Extracted material
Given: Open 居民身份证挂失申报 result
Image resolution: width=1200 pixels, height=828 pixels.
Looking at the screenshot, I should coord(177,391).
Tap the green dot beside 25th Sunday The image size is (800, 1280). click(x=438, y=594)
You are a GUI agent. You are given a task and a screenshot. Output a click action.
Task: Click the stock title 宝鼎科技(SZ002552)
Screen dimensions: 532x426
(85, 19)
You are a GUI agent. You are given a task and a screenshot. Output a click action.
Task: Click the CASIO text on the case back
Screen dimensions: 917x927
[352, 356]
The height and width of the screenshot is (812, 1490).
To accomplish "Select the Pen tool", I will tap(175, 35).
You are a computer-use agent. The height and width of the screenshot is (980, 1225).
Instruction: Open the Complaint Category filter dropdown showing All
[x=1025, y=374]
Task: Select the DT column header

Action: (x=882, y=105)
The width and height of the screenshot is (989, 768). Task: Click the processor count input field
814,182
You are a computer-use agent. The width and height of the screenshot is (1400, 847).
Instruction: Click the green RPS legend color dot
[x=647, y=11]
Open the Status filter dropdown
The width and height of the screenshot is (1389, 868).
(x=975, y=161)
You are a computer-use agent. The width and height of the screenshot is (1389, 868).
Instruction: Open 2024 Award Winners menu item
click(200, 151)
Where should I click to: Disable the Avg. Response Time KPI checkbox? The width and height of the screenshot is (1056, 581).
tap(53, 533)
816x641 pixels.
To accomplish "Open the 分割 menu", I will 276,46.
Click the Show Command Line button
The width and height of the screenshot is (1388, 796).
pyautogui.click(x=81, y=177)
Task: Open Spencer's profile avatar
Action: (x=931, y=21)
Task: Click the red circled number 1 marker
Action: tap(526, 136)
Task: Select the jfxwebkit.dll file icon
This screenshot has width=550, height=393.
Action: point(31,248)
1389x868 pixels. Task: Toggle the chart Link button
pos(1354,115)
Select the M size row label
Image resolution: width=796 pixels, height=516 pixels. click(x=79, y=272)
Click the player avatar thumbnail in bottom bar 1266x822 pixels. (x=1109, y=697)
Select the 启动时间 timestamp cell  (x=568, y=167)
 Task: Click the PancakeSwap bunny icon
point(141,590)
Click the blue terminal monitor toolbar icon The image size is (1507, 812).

What you have to do
Reproduce the lines of the records word for word, beginning at the line that contains "Select the 启动时间" and stopping after the final line of the records.

The reply
Select the 启动时间 timestamp cell  (x=568, y=167)
 Task: Click the PancakeSwap bunny icon
point(141,590)
Click the blue terminal monitor toolbar icon The image size is (1507, 812).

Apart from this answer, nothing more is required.